Mines of Creede
Abandoned Mines of Creede, Colorado
The historic town of Creede is a Statutory Town that is the county seat of, and the only incorporated municipality in Mineral County,Colorado, United States. The town population was 403 at the 2010 census. The mines of Creede, Colorado are famous around the world for their incredible variety and quality of mineral formations, along with breath-taking views and incredible support buildings that still stand today.
The mines of Creede have a rich history. Travelers to this area appeared in the early 19th century. Tom Boggs, a brother-in-law of Kit Carson, farmed at Wagon Wheel Gap in the summer of 1840. The first silver discovery was made at the Alpha mine in 1869, but the silver could not be extracted at a profit from the complex ores. Ranchers and homesteaders moved in when stagecoach stations (linking the mining operations over the Divide with the east) were built in the 1870s, but the great “Boom Days” started with the discovery of rich minerals in Willow Creek Canyon in 1889. Creede was the last silver boom town in Colorado in the 19th century. The town leapt from a population of 600 in 1889 to more than 10,000 people in December 1891.
The Creede mines operated continuously from 1890 until 1985, and were served by the Denver & Rio Grande Railroad. The original townsite of Creede was located on East Willow Creek just above its junction with West Willow Creek. Below Creede were Stringtown, Jimtown, and Amethyst. The Willow Creek site was soon renamed Creede after Nicholas C. Creede who discovered the Holy Moses Mine. Soon the entire town area from East Willow to Amethyst was called Creede. At the same time that Creede was booming, the capital city of Denver, Colorado was experiencing a major legal reform movement against gambling clubs and saloons. Numerous owners of major gambling houses in Denver quickly relocated to Creede’s business district. One of these relocators was the infamous confidence man, Jefferson Randolph “Soapy” Smith. Soapy became the uncrowned king of Creede’s criminal underworld, and opened the Orleans Club. Other famous people in Creede were Robert Ford (the man who killed outlaw Jesse James), Bat Masterson, and William Sidney “Cap” Light (the first deputy sheriff in Creede, and brother-in-law of Soapy Smith). On June 5, 1892 a major fire destroyed most of the business district. Three days later, on June 8, Ed O’Kelley walked into Robert Ford’s makeshift tent-saloon and shot him dead.The town of Creede was incorporated on June 13, 1892, but the anti-gambling reform movement in Denver had ceased, and the Denver businessmen moved back to their old stomping grounds.

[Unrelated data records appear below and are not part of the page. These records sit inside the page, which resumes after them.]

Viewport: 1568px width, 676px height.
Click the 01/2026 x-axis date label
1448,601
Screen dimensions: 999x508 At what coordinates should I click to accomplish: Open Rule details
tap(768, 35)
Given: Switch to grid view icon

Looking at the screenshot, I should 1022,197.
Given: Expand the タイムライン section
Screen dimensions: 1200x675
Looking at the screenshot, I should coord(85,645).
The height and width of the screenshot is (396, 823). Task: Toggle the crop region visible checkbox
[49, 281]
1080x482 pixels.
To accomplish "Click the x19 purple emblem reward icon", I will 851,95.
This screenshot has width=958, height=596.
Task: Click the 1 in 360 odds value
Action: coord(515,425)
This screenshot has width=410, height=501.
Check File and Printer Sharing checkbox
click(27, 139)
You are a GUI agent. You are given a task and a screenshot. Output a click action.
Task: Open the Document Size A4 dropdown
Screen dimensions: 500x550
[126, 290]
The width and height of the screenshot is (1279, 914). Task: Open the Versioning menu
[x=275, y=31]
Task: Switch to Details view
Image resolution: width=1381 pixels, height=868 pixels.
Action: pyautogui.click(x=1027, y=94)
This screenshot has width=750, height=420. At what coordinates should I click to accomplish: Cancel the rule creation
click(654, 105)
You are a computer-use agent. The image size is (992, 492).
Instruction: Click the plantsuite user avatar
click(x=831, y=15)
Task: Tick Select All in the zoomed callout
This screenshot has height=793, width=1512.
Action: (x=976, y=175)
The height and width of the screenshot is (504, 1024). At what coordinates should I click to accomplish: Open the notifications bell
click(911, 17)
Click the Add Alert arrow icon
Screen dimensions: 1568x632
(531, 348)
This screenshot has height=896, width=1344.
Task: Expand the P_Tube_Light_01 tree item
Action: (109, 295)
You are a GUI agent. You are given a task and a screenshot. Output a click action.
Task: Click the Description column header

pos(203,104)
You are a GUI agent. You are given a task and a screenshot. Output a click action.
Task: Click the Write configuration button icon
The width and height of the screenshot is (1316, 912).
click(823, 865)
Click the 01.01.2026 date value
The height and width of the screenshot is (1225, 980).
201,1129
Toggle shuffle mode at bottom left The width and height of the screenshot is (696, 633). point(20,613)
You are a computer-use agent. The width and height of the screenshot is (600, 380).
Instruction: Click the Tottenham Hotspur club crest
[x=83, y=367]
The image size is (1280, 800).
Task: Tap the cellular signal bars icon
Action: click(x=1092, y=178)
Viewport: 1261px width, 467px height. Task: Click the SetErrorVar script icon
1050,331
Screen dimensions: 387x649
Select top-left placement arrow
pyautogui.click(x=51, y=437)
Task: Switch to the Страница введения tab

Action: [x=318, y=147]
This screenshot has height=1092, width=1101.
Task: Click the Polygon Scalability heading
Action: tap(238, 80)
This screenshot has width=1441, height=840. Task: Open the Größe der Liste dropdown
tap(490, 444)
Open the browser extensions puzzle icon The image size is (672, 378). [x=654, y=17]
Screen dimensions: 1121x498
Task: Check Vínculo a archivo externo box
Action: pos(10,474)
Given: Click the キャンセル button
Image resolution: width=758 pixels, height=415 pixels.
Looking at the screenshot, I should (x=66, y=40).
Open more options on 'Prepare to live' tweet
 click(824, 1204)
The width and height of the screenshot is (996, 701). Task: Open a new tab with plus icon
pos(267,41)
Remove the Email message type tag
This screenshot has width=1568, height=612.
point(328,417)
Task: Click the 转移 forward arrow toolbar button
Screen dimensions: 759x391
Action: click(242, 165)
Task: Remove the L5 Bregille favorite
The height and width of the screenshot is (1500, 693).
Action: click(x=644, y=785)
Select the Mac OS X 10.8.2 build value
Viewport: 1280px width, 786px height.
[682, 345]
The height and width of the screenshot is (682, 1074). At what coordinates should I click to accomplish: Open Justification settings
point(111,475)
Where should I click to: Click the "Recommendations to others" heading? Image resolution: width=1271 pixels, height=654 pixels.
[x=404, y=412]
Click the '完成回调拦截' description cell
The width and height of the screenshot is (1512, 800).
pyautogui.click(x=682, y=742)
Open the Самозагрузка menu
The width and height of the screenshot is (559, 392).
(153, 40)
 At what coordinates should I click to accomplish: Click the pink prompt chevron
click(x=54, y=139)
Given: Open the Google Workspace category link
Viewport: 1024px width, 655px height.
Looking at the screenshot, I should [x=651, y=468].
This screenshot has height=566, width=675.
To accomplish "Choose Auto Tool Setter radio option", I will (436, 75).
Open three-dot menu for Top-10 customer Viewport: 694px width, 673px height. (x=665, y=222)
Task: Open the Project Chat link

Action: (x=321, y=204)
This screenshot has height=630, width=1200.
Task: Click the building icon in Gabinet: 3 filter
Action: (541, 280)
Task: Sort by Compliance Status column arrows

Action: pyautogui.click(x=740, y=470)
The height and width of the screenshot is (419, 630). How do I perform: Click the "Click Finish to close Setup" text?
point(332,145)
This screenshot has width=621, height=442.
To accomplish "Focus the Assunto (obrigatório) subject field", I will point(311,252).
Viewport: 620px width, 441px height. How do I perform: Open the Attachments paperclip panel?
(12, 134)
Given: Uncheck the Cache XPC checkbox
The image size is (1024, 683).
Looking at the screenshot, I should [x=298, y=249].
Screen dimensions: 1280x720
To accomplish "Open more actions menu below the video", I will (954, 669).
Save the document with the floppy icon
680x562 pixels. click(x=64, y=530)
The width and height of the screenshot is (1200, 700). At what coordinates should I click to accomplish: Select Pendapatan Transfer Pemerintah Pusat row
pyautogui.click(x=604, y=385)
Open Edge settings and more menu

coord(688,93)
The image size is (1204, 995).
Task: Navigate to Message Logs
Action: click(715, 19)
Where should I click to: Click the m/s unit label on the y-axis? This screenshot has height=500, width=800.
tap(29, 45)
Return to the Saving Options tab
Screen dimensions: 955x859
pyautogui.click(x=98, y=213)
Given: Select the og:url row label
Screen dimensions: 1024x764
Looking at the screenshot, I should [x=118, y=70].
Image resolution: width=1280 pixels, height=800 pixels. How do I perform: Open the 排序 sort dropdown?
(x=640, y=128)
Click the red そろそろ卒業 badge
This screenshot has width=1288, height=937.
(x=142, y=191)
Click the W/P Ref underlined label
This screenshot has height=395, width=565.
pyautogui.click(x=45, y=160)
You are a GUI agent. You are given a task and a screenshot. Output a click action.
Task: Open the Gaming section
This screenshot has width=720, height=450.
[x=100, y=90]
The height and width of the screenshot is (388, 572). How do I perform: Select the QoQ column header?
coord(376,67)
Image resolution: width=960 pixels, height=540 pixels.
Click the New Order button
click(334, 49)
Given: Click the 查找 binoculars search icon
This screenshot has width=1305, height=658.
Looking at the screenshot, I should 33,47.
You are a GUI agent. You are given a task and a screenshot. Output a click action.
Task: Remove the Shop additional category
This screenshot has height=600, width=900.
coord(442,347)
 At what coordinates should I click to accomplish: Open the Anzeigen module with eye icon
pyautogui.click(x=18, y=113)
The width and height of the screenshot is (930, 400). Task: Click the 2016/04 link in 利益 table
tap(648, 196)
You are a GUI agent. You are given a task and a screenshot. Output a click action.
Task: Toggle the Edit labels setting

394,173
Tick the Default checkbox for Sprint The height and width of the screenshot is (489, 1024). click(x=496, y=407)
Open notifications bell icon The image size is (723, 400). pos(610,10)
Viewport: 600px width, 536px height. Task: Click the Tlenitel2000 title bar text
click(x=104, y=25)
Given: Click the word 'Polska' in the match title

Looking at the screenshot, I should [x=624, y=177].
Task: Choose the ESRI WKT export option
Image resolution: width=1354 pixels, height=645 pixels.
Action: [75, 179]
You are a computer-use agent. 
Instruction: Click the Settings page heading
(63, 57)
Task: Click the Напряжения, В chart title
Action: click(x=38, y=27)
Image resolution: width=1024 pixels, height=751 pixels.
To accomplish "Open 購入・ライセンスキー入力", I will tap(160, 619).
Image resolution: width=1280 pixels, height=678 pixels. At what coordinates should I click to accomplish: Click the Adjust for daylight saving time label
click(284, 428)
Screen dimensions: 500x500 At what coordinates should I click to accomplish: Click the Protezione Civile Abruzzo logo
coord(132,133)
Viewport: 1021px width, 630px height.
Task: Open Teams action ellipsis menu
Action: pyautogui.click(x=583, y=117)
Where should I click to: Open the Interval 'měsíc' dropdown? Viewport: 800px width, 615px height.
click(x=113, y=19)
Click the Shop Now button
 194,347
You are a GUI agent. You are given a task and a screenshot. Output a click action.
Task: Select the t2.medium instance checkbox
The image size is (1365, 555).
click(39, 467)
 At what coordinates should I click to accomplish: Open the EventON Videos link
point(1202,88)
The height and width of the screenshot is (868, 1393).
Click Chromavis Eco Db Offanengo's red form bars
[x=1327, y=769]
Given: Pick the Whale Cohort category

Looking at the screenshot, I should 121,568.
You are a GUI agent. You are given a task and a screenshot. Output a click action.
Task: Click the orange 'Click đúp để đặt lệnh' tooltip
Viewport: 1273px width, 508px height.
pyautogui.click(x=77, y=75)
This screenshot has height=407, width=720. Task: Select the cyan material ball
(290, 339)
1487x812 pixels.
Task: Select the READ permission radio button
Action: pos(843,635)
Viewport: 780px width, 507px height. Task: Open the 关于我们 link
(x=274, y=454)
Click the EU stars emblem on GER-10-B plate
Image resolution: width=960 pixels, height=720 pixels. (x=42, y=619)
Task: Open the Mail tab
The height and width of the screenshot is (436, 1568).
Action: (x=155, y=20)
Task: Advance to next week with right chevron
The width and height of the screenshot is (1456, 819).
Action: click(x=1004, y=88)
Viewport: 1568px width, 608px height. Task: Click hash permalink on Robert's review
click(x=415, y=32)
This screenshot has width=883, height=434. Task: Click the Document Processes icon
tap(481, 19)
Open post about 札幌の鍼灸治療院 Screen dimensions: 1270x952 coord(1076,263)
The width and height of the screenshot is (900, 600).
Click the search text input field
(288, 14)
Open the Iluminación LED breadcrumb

Creede’s boom lasted until 1893, when the Silver Panic hit all of the silver mining towns in Colorado. The price of silver plummeted and most of the silver mines of Creede were closed. Creede never became a ghost town, although the boom was over and its population declined. After 1900, Creede stayed alive by relying increasingly on lead and zinc in the ores.Total production through 1966 was 58 million troy ounces (870 metric tons) of silver, 150 thousand ounces (4.7 metric tons) of gold, 112 thousand metric tons of lead, 34 thousand metric tons of zinc, and 2 million metric tons of copper.
Getting to the mines of Creede and seeing almost all the sites can be done in any car, however some remote sites require 4×4 to access.